June 10, 2009

With the recent success of mass to mid market projects YTD, sentiments have turned positive for the overall Singapore property market. Riding on the initial wave of revived interest, we believe developers will be looking to move up the market and start launching their mid to high end projects which have previously been held off. Of the potential upcoming new launches, we estimate more than half will be in the mid to high end (Core Central Region) segment. This compares to less than 10% of the projects which were launched YTD in the Core Central Region.

We have seen strong new sales since February, holding up above the 1200 units level. Given the continued success of recent launches, we expect new sales to remain strong. With a boost in sentiments driven by the primary market, we are seeing transaction volumes in the secondary market also trending upwards. We forecast volumes in 2Q09 to be stronger QoQ and to sustain above the mean of 4,200 units. In past cycles reversion above mean of transaction volumes is one of the key trends which precedes pricing growth.
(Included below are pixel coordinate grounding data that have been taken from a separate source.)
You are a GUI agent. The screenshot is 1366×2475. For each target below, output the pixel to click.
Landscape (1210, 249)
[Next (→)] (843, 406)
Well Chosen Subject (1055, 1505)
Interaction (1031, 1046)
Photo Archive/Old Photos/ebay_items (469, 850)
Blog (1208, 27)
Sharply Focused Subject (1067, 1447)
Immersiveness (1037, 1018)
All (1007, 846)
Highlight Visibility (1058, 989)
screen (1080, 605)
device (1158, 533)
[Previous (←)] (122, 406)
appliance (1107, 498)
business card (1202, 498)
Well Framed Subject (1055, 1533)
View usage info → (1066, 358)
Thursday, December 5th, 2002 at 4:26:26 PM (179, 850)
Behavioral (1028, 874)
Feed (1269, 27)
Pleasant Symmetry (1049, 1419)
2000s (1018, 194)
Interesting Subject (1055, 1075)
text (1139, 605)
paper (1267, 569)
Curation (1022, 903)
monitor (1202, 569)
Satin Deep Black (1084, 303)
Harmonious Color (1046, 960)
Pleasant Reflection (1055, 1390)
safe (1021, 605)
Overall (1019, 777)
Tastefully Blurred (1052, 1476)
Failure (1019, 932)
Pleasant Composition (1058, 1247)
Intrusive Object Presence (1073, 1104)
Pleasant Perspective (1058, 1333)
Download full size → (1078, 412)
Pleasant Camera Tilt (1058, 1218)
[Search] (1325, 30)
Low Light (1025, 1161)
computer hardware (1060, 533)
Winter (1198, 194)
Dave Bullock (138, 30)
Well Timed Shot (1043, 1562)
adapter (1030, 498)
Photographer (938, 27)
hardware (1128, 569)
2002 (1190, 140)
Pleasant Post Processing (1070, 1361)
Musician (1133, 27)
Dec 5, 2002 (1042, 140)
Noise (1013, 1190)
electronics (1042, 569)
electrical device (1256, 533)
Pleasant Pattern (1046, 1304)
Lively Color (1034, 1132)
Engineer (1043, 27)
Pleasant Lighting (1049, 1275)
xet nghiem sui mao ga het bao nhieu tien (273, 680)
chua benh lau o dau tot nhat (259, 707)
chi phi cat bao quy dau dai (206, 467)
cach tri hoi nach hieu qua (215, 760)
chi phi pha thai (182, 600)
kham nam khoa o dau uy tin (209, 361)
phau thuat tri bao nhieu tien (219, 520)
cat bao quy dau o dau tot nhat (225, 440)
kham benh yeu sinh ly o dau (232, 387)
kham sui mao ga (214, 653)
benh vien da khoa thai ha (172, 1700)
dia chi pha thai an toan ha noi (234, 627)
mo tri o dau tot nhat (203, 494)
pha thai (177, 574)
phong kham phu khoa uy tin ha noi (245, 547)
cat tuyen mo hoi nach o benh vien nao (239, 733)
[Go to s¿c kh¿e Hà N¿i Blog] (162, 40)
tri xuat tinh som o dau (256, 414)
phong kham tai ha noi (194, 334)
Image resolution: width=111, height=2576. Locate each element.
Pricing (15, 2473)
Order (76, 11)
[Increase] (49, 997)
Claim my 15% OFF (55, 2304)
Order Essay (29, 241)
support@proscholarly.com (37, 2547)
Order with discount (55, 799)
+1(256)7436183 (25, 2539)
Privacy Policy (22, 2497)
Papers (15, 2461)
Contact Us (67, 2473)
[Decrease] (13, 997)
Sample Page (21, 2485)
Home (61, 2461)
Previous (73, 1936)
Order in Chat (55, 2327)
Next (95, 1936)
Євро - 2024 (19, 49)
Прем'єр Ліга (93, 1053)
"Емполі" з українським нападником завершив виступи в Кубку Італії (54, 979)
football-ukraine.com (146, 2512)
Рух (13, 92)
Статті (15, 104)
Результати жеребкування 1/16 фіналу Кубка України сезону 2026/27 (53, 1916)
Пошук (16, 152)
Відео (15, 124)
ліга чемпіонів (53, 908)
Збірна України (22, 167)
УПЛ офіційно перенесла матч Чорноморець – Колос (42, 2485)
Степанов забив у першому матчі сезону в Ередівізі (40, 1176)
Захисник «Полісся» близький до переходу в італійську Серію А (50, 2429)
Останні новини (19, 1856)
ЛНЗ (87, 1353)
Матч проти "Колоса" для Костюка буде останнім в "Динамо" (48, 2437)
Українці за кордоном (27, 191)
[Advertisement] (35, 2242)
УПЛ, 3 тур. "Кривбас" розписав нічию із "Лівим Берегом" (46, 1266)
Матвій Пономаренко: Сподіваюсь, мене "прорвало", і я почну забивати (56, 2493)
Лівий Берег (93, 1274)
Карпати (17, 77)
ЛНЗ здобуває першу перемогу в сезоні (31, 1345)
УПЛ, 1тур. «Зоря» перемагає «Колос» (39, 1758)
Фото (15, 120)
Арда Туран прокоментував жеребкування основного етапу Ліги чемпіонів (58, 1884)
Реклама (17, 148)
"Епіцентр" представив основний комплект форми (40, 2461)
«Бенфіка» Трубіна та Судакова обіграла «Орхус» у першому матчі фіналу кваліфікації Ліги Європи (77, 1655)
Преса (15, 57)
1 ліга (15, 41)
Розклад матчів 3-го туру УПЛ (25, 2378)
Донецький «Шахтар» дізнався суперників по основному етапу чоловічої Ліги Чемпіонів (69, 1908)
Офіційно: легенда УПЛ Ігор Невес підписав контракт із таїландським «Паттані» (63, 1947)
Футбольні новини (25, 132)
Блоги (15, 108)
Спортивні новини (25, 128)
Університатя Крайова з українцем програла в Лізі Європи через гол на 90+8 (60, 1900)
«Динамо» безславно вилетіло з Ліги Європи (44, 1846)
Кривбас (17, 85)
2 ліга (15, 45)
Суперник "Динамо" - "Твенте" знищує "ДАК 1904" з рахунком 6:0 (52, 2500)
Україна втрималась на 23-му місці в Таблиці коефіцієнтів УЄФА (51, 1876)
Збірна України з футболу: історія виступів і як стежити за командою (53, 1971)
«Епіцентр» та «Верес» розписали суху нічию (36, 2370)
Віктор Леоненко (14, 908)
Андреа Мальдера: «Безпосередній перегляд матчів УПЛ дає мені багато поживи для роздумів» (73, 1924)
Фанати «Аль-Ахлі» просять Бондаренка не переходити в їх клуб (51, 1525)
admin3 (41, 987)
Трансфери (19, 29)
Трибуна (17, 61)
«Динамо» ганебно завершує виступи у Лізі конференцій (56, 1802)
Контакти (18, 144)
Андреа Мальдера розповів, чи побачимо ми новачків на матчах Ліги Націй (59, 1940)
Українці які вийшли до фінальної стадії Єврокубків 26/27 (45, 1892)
We expect positive pricing growth in the near term supported by positive net absorption in 2010. However, we expect the market to decline or trend downwards post 2010 as “on hold” supply return to the system. Currently, we are expecting more than 12,000 and 14,000 units due for completion in 2011 and 2012 respectively. Given the aggressive new launches by developers hoping to catch the rebound in the market, we believe that the issue of excess supply will limit further pricing upside post 2010.

We are forecasting a sharp 20% recovery in the Singapore residential market from trough which we expect to occur in 3/4Q 2009 (PPI Index). This should support share price momentum for Singapore developers in the next 6-12 months as stocks, which are highly correlated to residential pricing, lead moves in the physical market. While property stocks have rallied 44% YTD (vs STI +36%), we believe the sector will continue to re-rate as visibility of pricing growth improves. Our top pick in the sector remains CapitaLand (CLLDF; S$3.85; B-1-8) as we believe it has the greatest potential to re-rate in an upturn. We also have a Buy on City Developments (CDEV/Y; S$9.59 / US$6.60; B-1-7/ B-1-7) for its Singapore residential exposure.